Bank of America, N.A., filed a motion on Feb. 5 in Bank Of America, N. A. v. Federal Deposit Insurance Corporation asking for clarification of the court’s Dec. 10, 2012, opinion. In ruling on the motion to dismiss the counterclaims filed by the FDIC, the court found certain exculpatory language in the custodial agreement ambiguous, after drawing all inferences in favor of the FDIC. BofA asked the court to clarify that its ruling does not foreclose other interpretations of that exculpatory language at a later date. The FDIC opposed this motion.

In the bankruptcy case of IndyMac Bancorp Inc., an order granting the fee applications of some of the professionals involved in the case was filed on Dec. 20, 2012. J. Beck & Associates Inc., the trustee’s advisor, for the period from April 1, 2012, through Oct. 31, 2012, requested payment of fees in the amount of $4,278, and Jenner & Block LLP, the trustee’s special insurance counsel, for the period March 1, 2012, through June 30, 2012, requested payment of fees in the amount of $1,468,824 and expense reimbursement in the amount of $163,929. There were no objections.

The court allowed the payments.

IndyMac was once among the largest mortgage lenders in the country, specializing in Alt-A mortgages.

The examination of Robert McDonald in the bankruptcy case of Integrated Financial Associates scheduled for Feb. 12 was vacated without prejudice to be rescheduled at a later date. An order on a motion to quash was filed on Feb. 13. Integrated is a Nevada-based hard money lender. Last summer, it obtained a limited, temporary permit to carry on existing business.

In re. Ocala Funding LLC, a hearing is scheduled for March 6 on the debtor’s motion to approve a settlement agreement with Cadawalder, Wichersham and Taft LLP. Cadwalader provided legal services to the debtor’s parent, Taylor, Bean & Whitaker Mortgage Corp.

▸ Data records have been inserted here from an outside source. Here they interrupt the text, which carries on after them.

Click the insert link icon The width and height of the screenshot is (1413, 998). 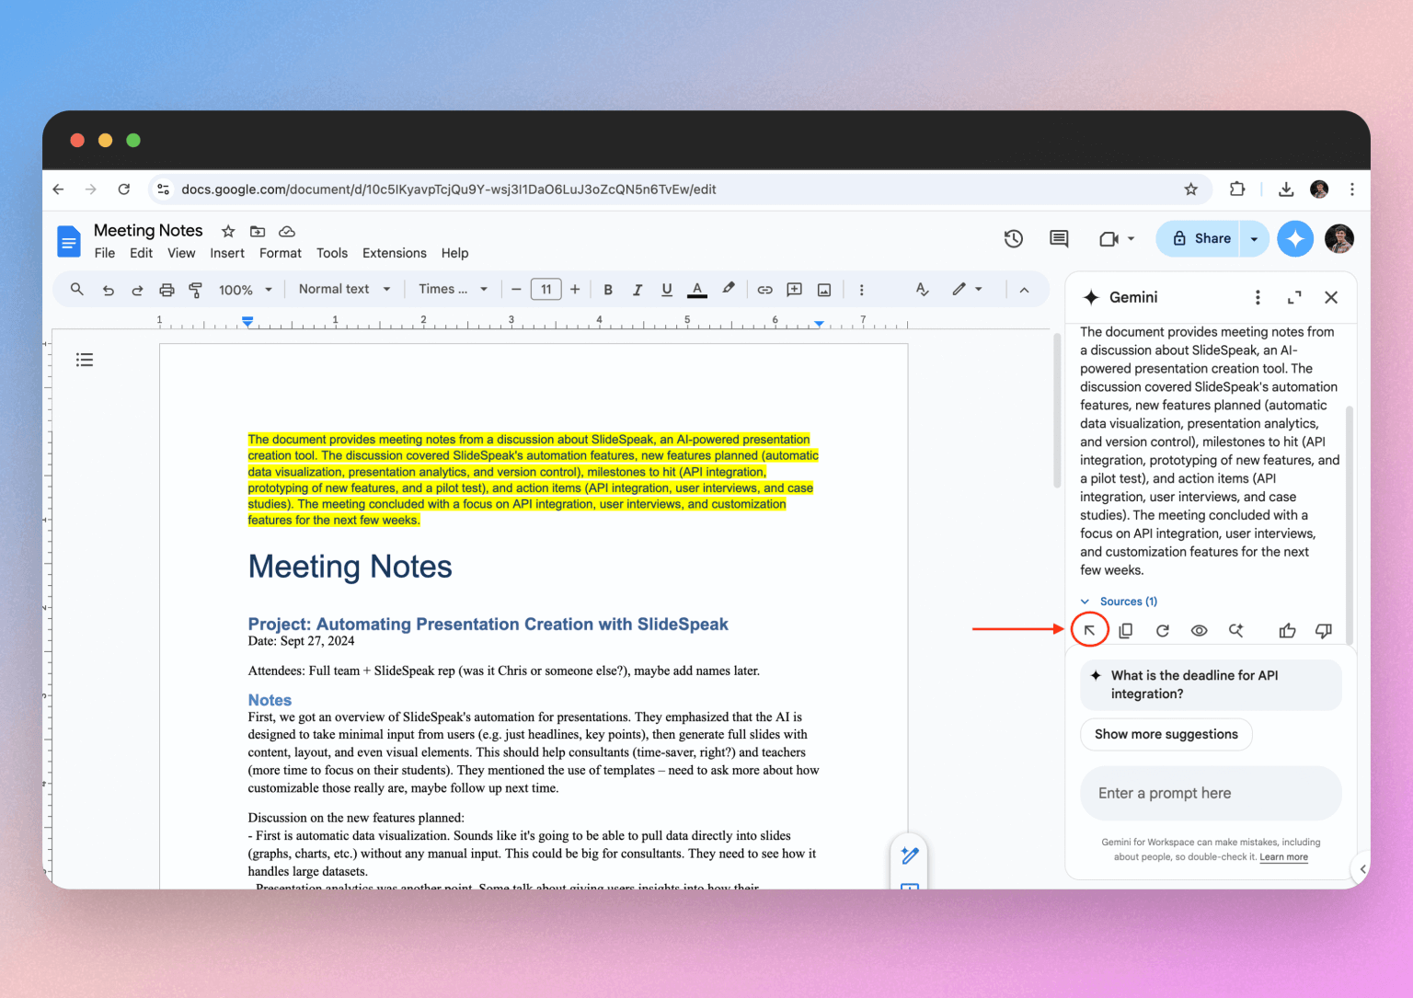click(764, 289)
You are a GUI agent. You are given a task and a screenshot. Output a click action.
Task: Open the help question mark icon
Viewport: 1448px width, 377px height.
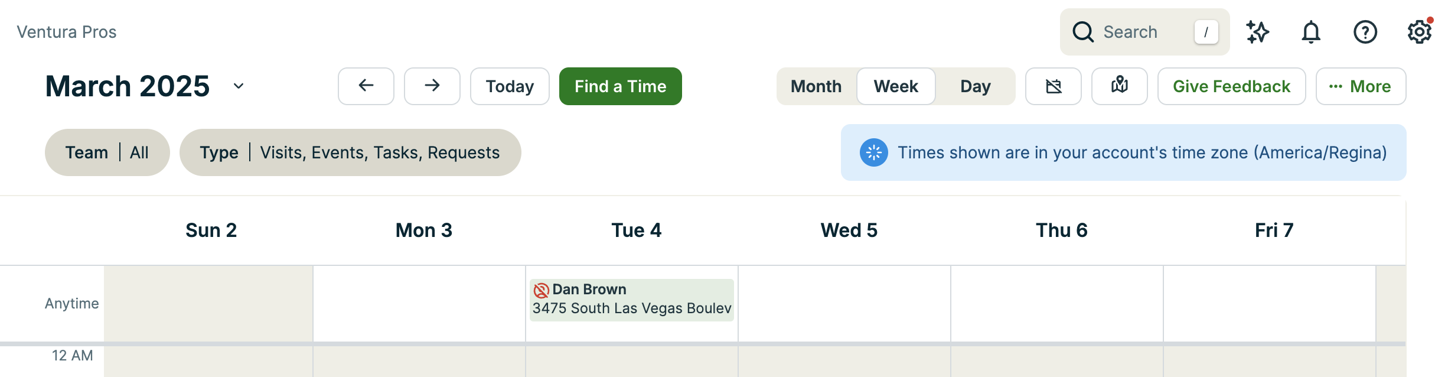[x=1365, y=32]
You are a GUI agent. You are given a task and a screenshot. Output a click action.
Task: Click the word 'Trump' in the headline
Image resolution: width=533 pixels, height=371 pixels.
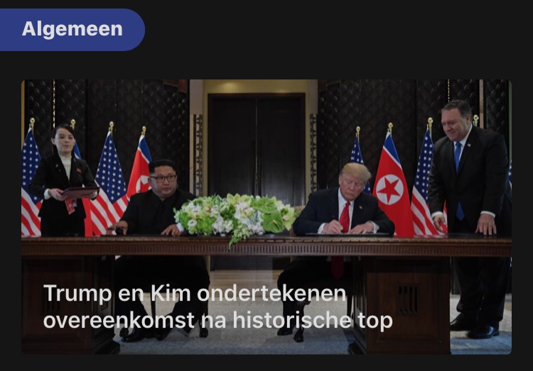point(77,293)
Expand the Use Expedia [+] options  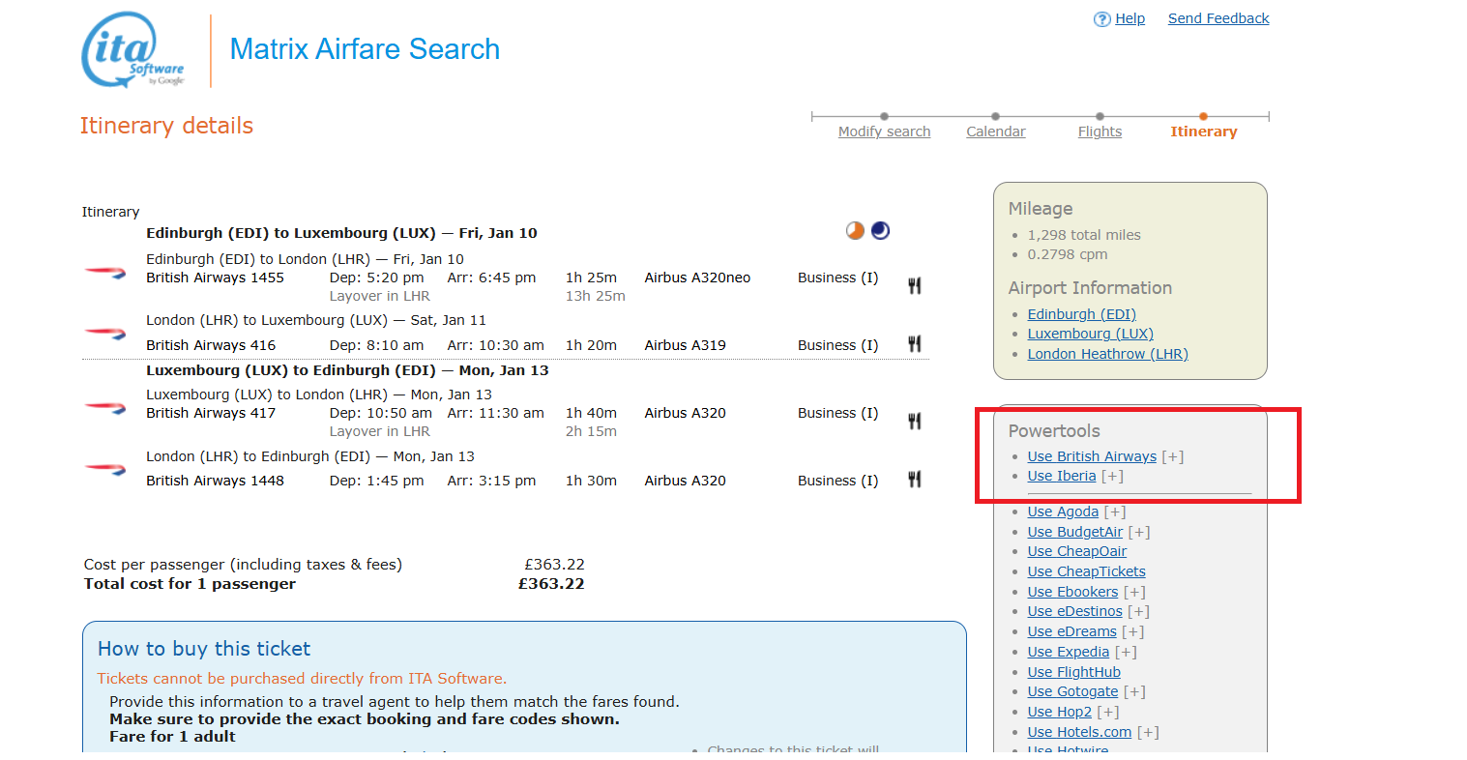click(1126, 652)
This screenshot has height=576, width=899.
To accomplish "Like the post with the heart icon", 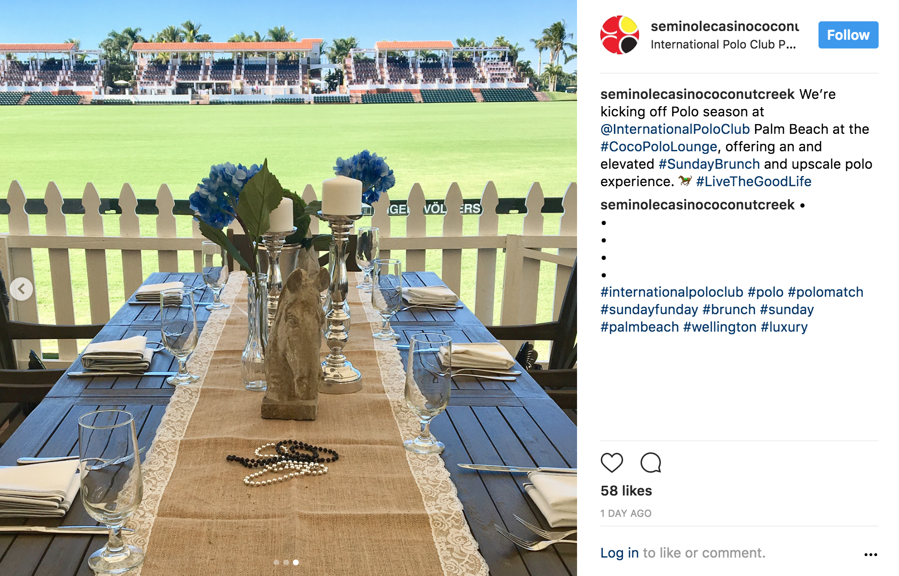I will click(611, 463).
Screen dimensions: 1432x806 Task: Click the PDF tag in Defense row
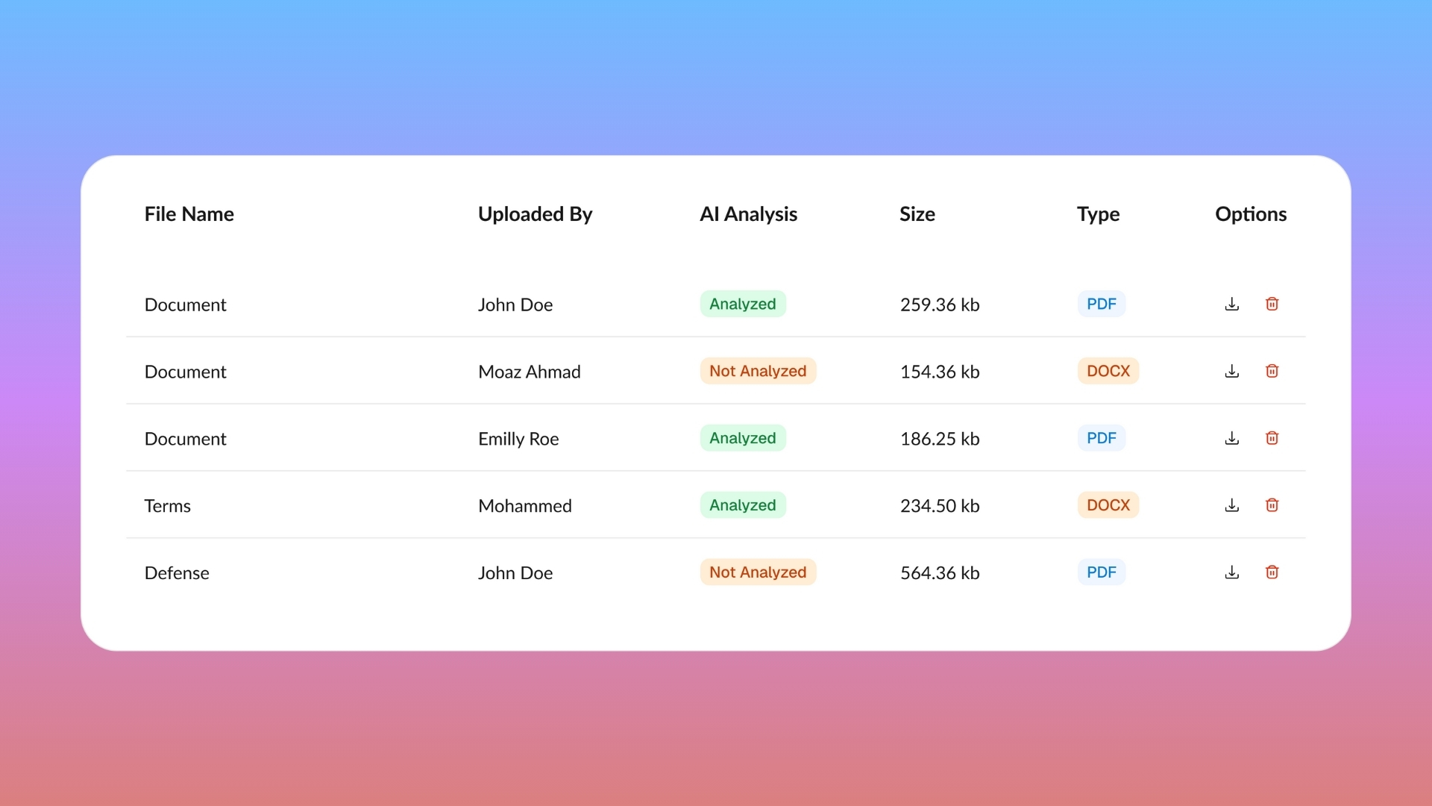[x=1102, y=572]
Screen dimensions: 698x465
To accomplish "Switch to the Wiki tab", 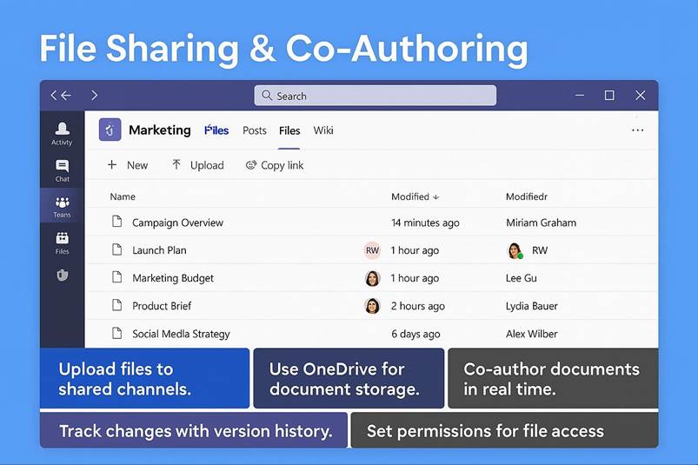I will (323, 130).
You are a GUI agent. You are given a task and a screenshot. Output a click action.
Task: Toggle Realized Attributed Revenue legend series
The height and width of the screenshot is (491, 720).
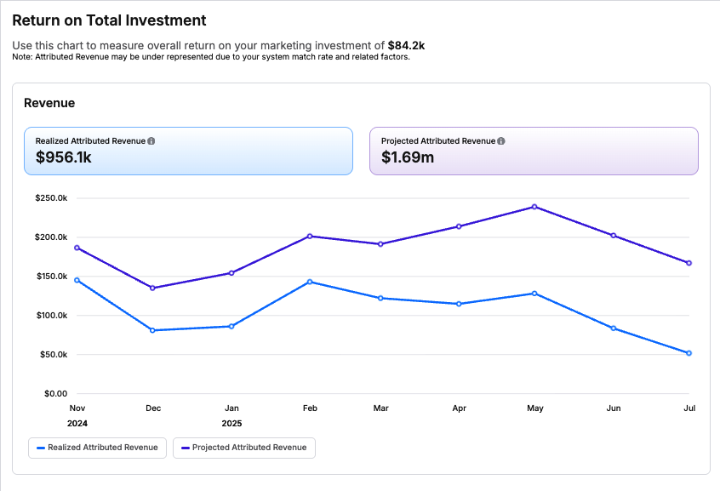point(96,448)
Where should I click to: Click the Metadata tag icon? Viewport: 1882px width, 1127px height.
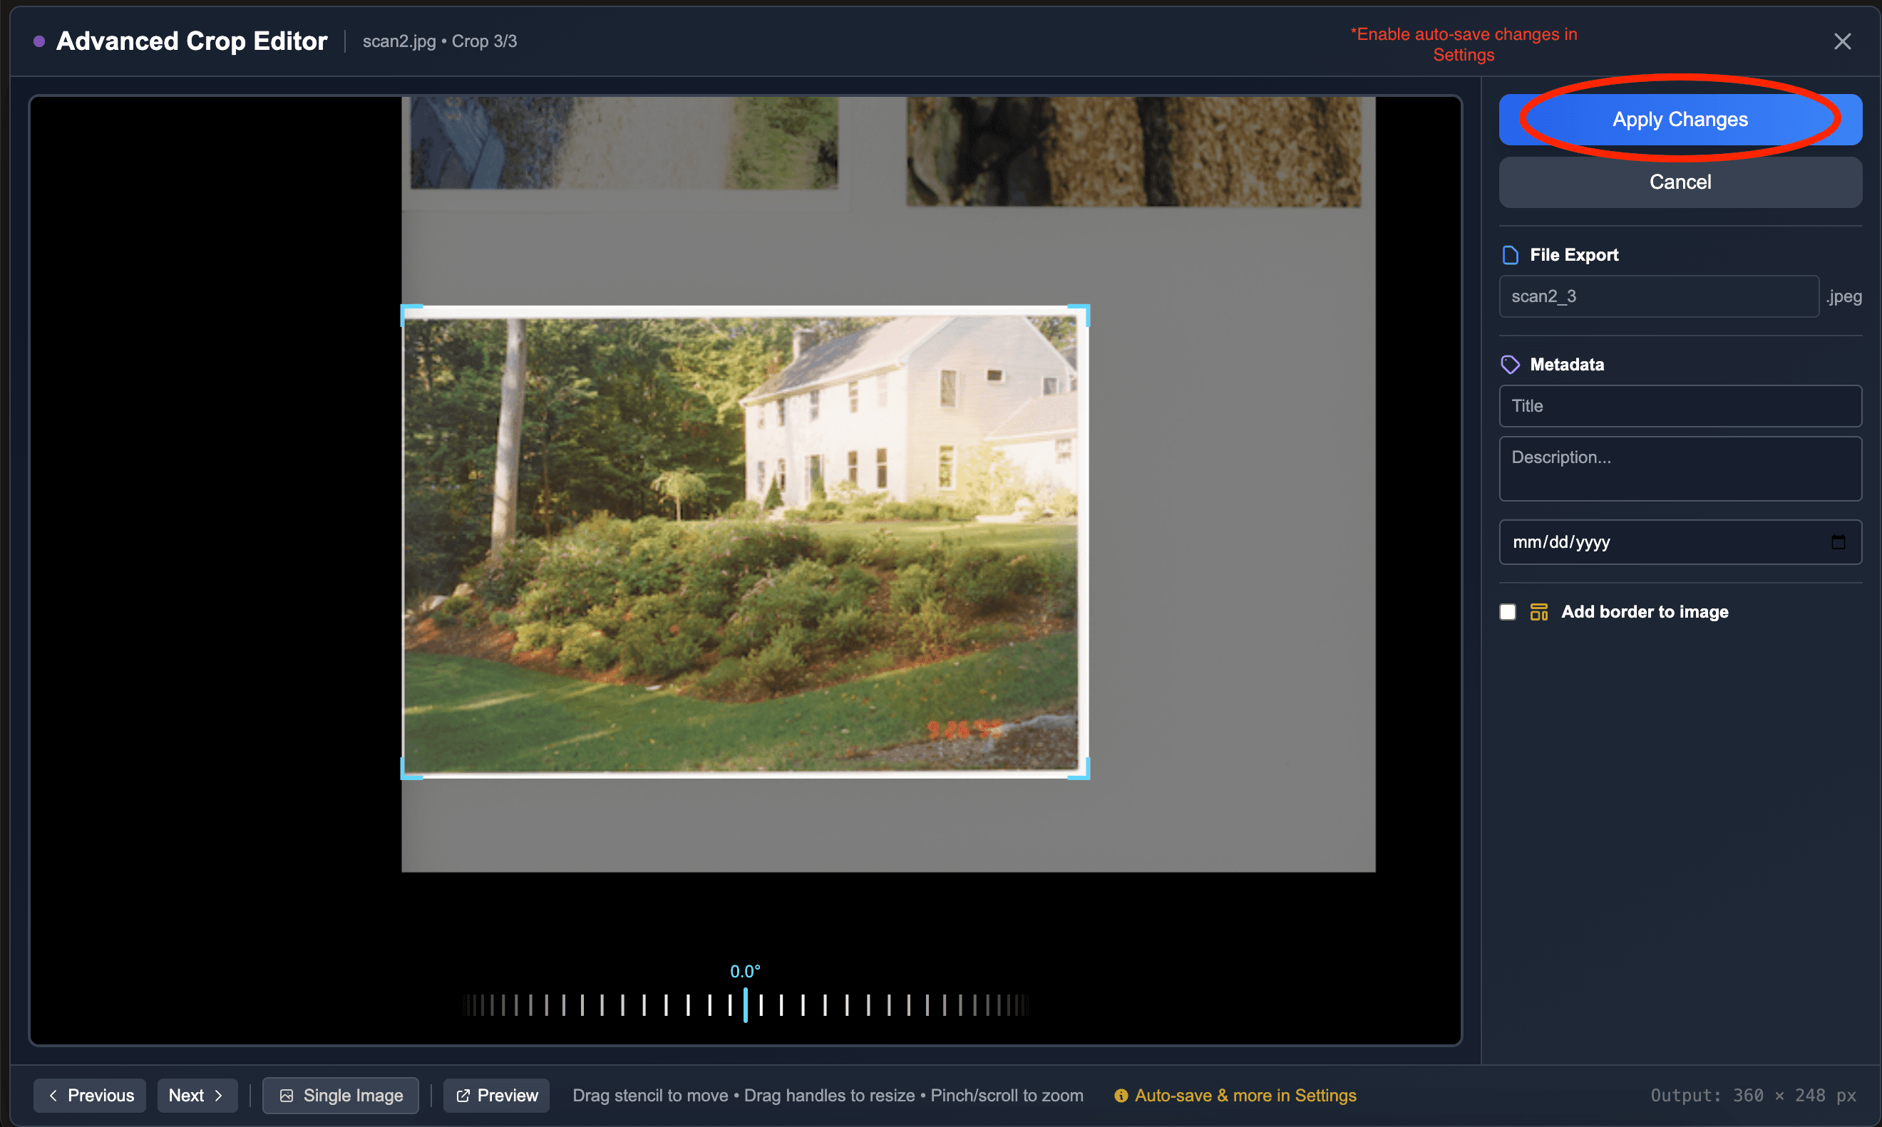[1510, 365]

Ocala scheduled a disputed, general unsecured claim in favor of Cadwalader for $1,632,386. Under the agreement, Cadwalader will waive and release the Cadwalader Claim; Cadwalader will pay the Debtor $125,000 cash; Cadwalader will waive any claim that may arise as a result of making the $125,000 cash settlement payment to the debtor; and Ocala and Cadwalader will exchange waivers and releases of all claims and causes of action that exist or may exist between them for work performed by Cadwalader for Ocala prior to the petition date.

A hearing scheduled for Feb. 20 in the bankruptcy case of The PMI Group Inc. has been cancelled “as no matters are going forward.” Subsidiary PMI Mortgage Insurance Co. was placed into receivership by the Arizona Department of Insurance in October 2011.

A motion to allow David C. Byan, of Wachtell, Lipton, Rosen & Katz, to withdraw his appearance as counsel for Credit Suisse Securities LLC and Credit Suisse International, was filed in Thornburg Mortgage Inc.’s bankruptcy case on Feb. 14.

In Washington Mutual Inc.’s bankruptcy, WMI liquidating trust’s objection to the motion of Edward F. Bach to reinstate a proof of claim and vacate an order disallowing the claim and for attorneys’ fees and costs was filed on Feb. 14. The motion seeks the reinstatement of Bach’s proof of claim on the basis of, among other things, excusable neglect, and asserts that either WMILT or its counsel should be held liable for the fees and costs that Bach incurred in connection with the motion.